What the exercise asks –
Copy the rows from the line containing "eye status icon" through the line containing "Action: (x=194, y=80)", keeping the requests and adding 41 to every click coordinate in the answers. Leave out the pictures.

A block of data
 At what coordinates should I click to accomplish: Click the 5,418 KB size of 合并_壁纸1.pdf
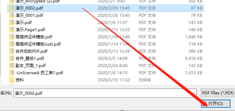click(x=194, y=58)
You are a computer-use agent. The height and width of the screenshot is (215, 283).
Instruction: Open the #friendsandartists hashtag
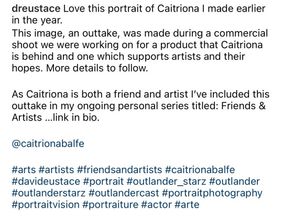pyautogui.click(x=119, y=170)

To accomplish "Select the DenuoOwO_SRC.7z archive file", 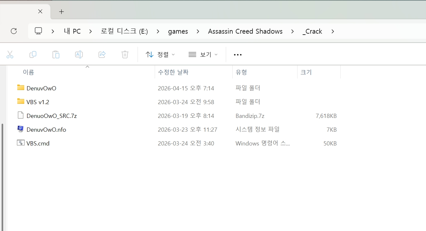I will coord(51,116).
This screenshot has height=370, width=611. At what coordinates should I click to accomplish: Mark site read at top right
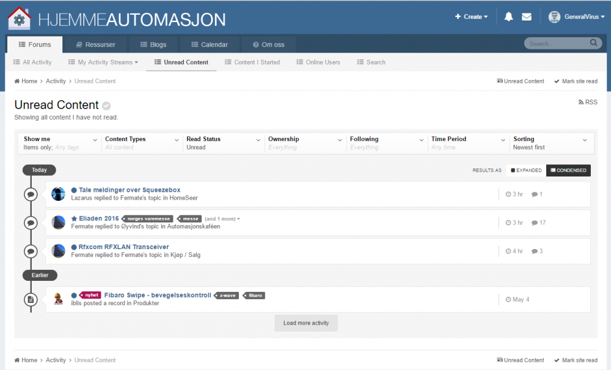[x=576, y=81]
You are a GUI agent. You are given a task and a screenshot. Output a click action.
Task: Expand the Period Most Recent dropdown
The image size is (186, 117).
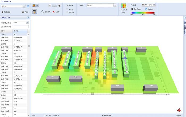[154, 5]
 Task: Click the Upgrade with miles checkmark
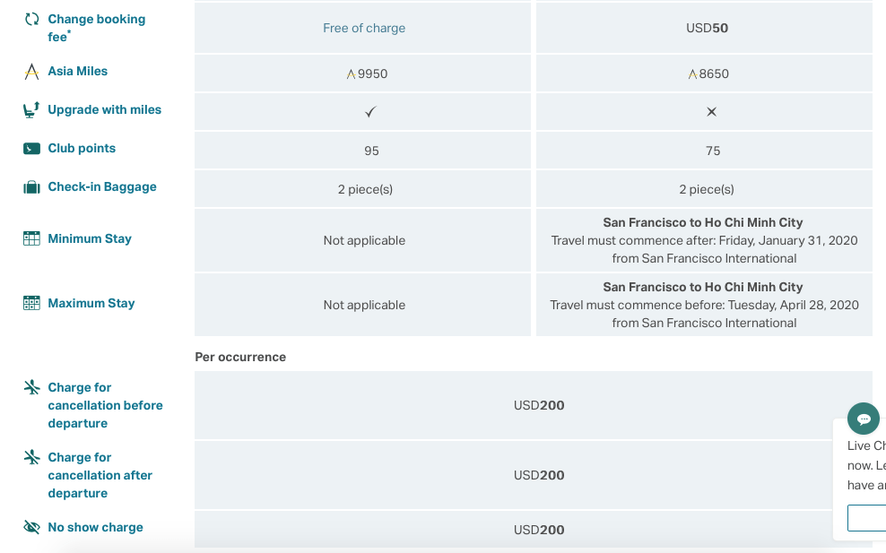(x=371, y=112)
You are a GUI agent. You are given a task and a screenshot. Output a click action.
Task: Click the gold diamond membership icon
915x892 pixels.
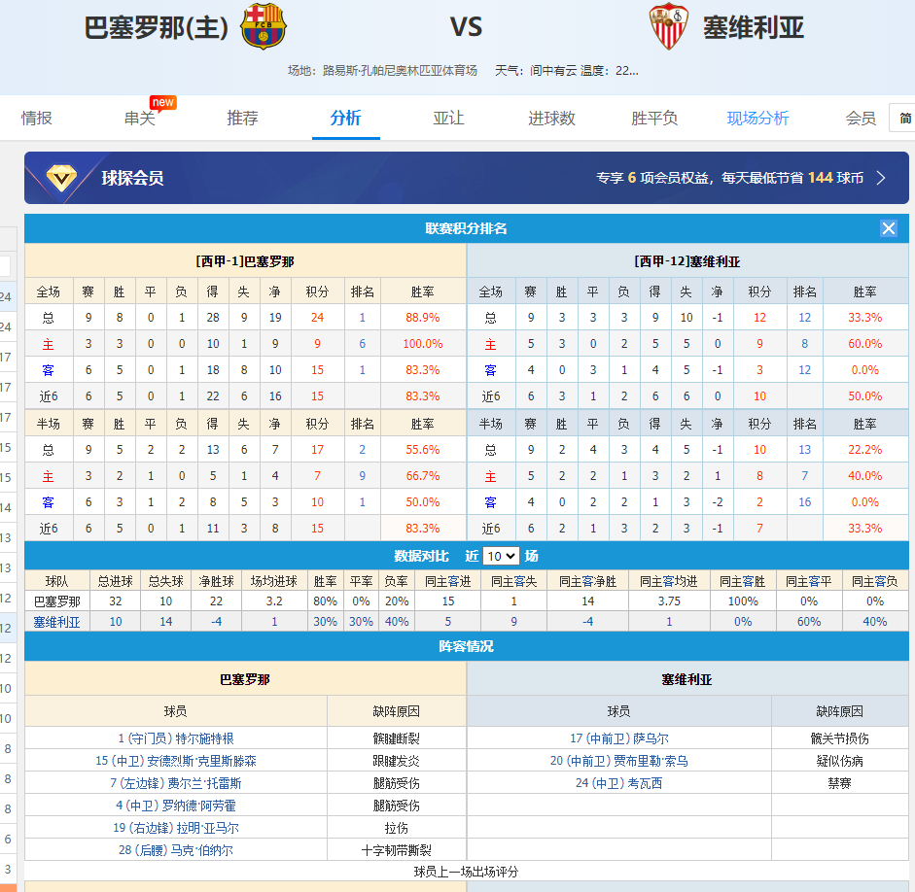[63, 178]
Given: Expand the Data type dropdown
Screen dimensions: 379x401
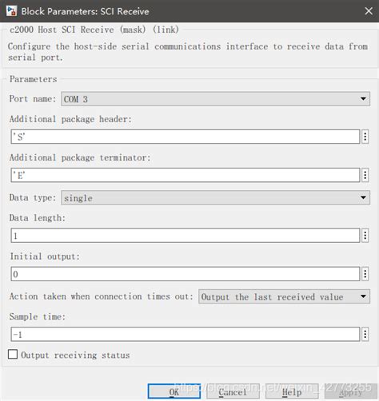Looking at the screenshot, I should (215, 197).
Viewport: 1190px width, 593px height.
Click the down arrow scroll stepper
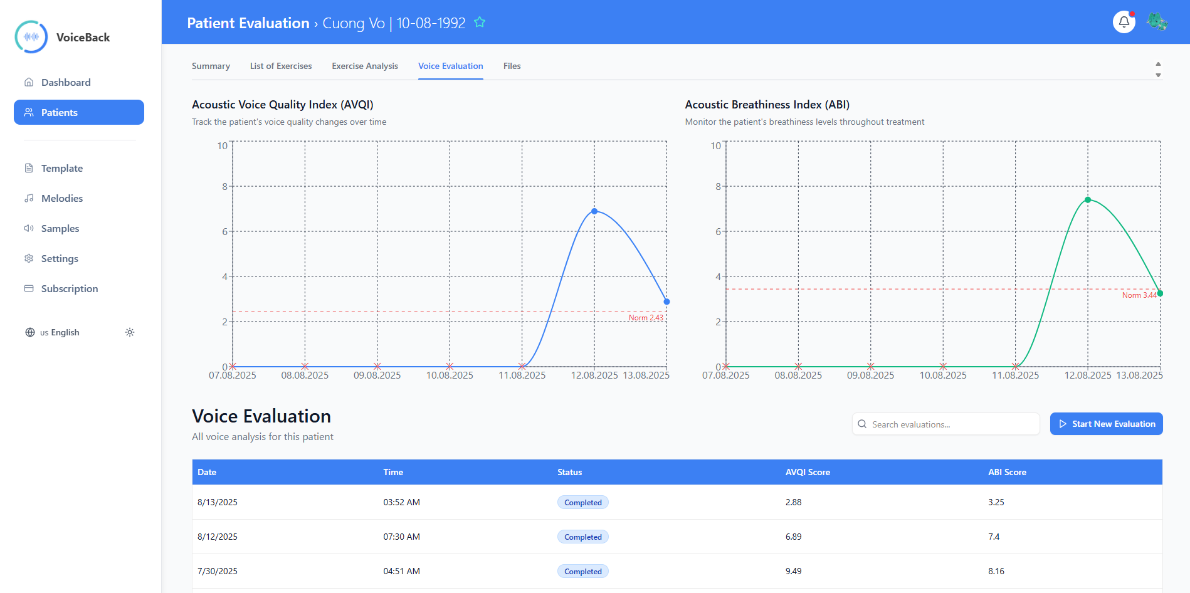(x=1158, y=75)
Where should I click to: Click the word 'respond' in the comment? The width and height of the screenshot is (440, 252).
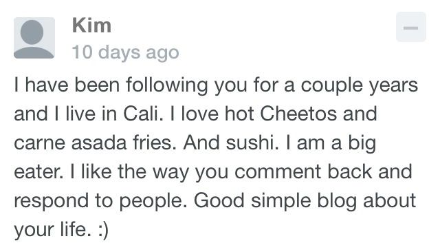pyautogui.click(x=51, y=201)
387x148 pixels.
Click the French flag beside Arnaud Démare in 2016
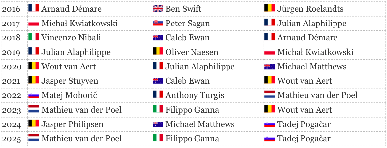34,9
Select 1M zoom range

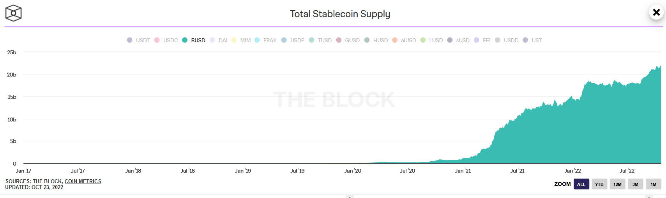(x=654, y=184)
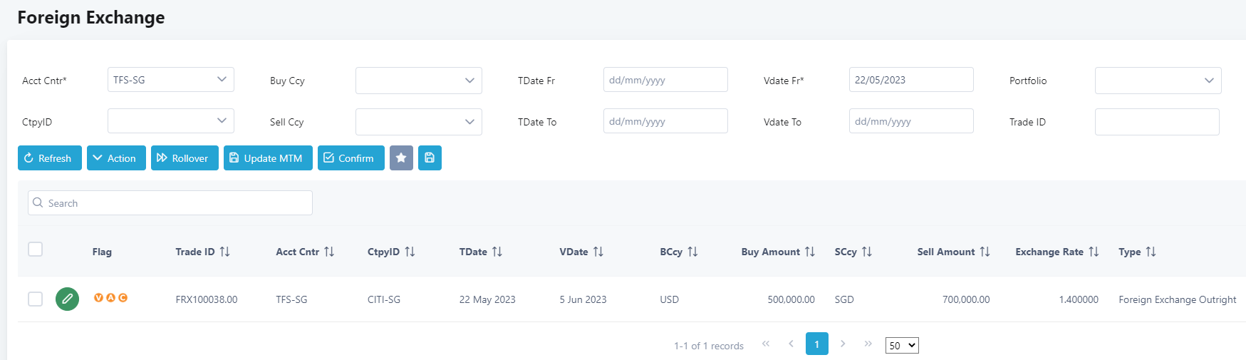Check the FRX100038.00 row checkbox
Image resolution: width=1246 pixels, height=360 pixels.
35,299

...

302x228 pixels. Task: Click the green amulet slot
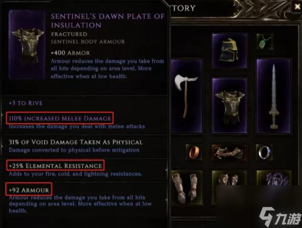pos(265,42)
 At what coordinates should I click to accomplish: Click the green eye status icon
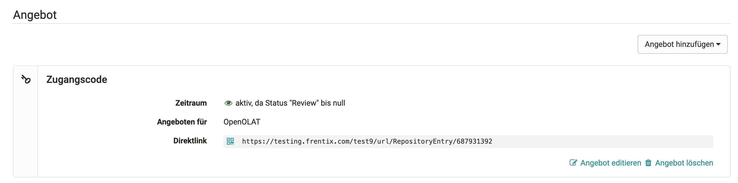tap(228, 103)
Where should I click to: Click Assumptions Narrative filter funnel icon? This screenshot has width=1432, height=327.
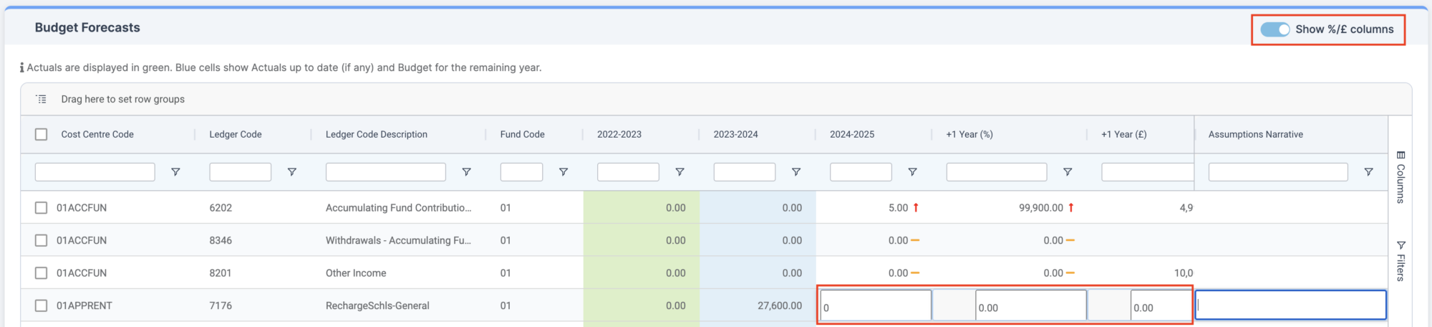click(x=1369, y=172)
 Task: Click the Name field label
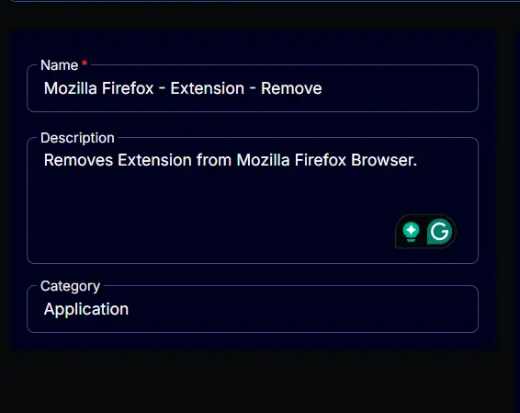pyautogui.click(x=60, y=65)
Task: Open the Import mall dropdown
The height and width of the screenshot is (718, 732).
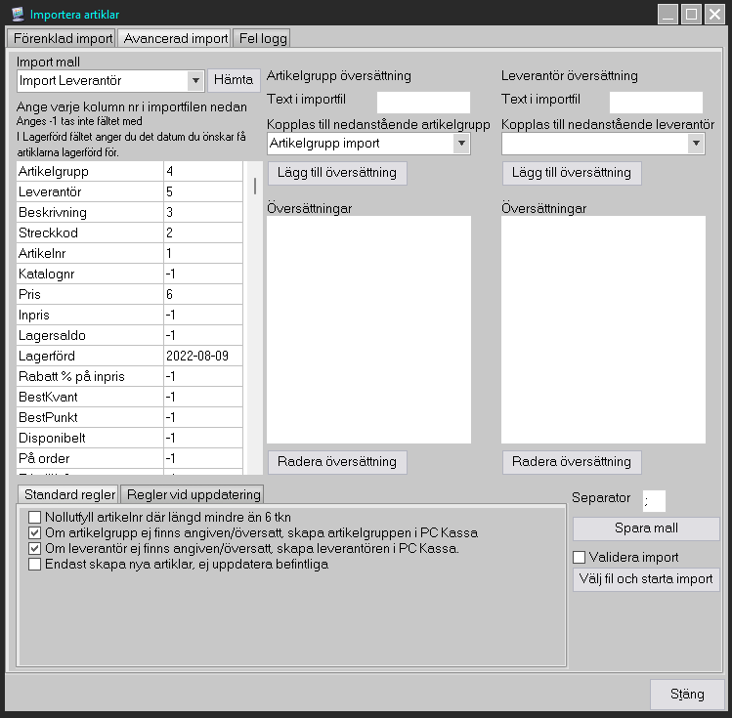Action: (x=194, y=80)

Response –
 At what coordinates should I click to accomplish: Click the green eye status icon
tap(269, 144)
Where should I click to: Click Assumptions Narrative filter funnel icon? This screenshot has width=1432, height=327.
click(x=1410, y=213)
 Task: Click the Name field label
pyautogui.click(x=101, y=106)
Task: Open the Import mall dropdown
The height and width of the screenshot is (718, 732).
Action: (x=235, y=121)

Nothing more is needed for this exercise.